My choice in filming is very organic, and it's not just this film, it's the way that I like making films. In a way, I'm interested in replicating Maca’s relationship with the way that I am related to her and the animals that she's working with. I adore Maca and the animals and so it's like these layers of adoration.


Courtesy of TIFF

S&F: Did the animals have to get used to your camera?

JR: They were more interested in Maca. The elephants were really complicated because of the lack of access. That was at the Buenos Aires Zoo. The only animals we ended up filming at Buenos Aires were the elephants, and we had like a foot of space that we were allowed to be in. The whole thing was shot over five years, but we shot in there three times over the years.

The elephants definitely knew that we were there with the camera. I still think that they were acting, and they are very aware. The way that they acted when we were around, and they came up to the cameras, and they were kind of joking. I really do think that they're very aware of what they're doing. They get filmed a lot.

S&F: I'm thinking about your inclusion of the CCTV footage and the security footage, and what's happening to the animals on the off hours, so to speak. Why did you want to include that footage?

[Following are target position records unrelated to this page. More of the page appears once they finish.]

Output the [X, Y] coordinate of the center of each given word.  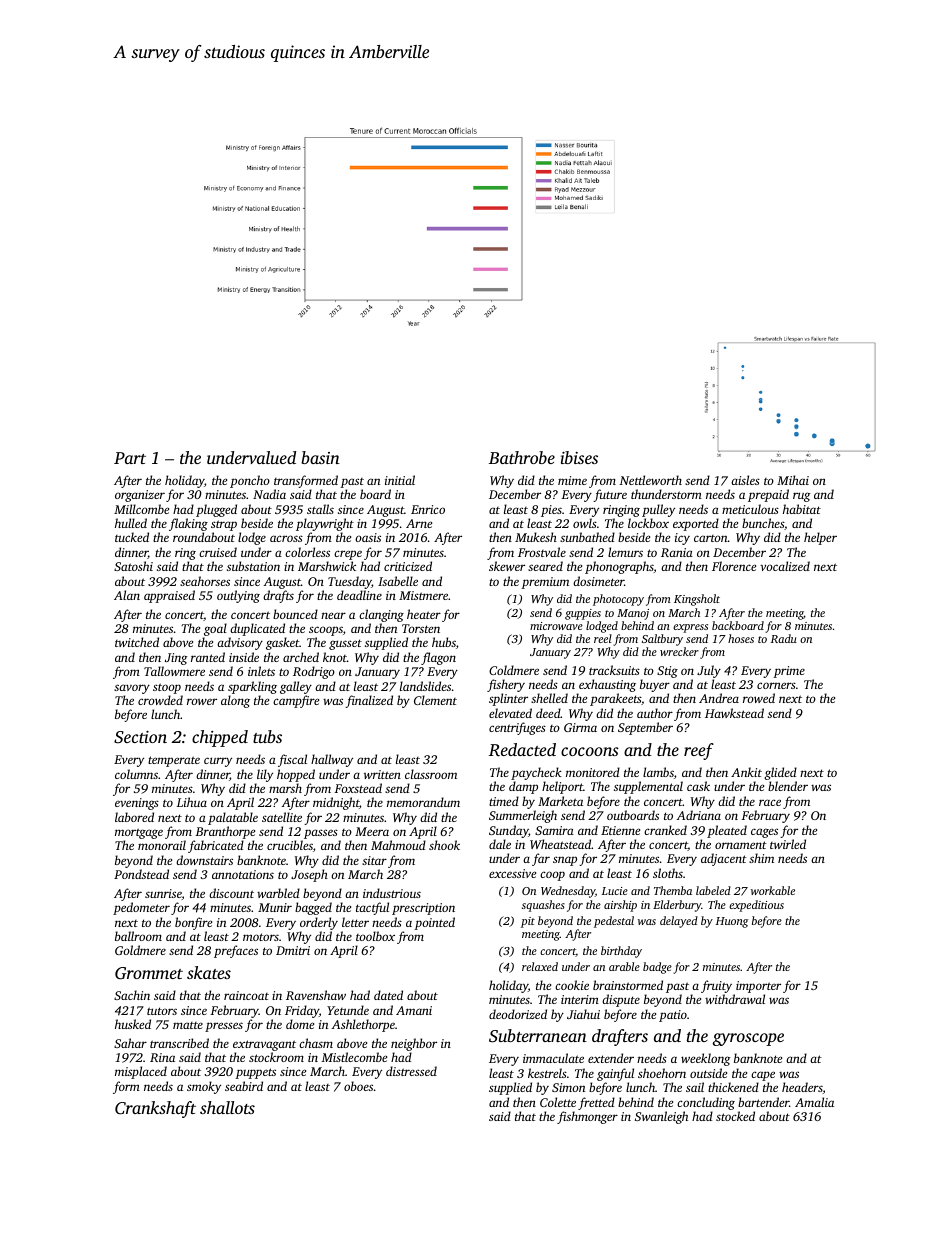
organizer [140, 496]
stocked [735, 1116]
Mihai [793, 480]
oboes [358, 1086]
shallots [227, 1107]
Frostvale [542, 552]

JR: That was something that I had in mind at the beginning. Camera traps are normally used by biologists for animals in the wild, or like Planet Earth documentaries. There was an absurdity that I liked of giving one to the Zoo. I gifted one to Maca, and the idea was to film the ant eater. I didn't really know what would happen, but then it was interacting with the camera. They only put up CCTV in the last year. Near the end of the film you see animals that have recently been liberated, so that difference in space, seeing that contrast between an animal in a zoo and an animal in a semi-wild environment.

The history of camera traps comes from this photographer from the 1800s from the U.S., called George Shiras and his way of capturing animals appropriated from the Ojibway tribe using fire. The history of the camera trap links to the fire at the beginning of my film and the sound of fire at the end of the film.

S&F: Have you shown the film to folks who either worked with you on it or who were in it?

JR: I want to show it to them in the cinema. We haven't shown it yet in Argentina, but Majo, the historian, saw it in Locarno, and that was really special. She knew that I was filming different places, she knew that Maca was in it, but because I had so much trouble with the Buenos Aires Aoo, there wasn't that much information given, so it was very special to see her watch it, and then to do a Q&A with her afterwards. So that was really amazing. I took pictures of the projection yesterday [at TIFF], and I sent it to Maca, and she's like, I'm so nervous, Jess, can you stop showing the film until I've seen it? I'm acting in Jem Cohen's new film, which is at New York Film Festival, so I completely understand it. It's weird that people have seen me on screen without me having seen myself. There's something a little bit uneasy about that. Other people perceiving me before I even know... She's seen clips of the film. But Maca sent me a beautiful audio message just now. She's like, I'm not prepared to be Julia Roberts, I don't know what you want from me.

I feel like I want to make more films with her. She's such an incredible storyteller. She can be talking to you for three hours, and you'll think it's 10 minutes, the number of stories that she has about the zoo, and that isn't really included in the film. So, I feel like I'd like to continue working with her and doing more things with her where we can explore her story. She's hilarious and incredible and so passionate about what she does. Maybe there will be a part two one day.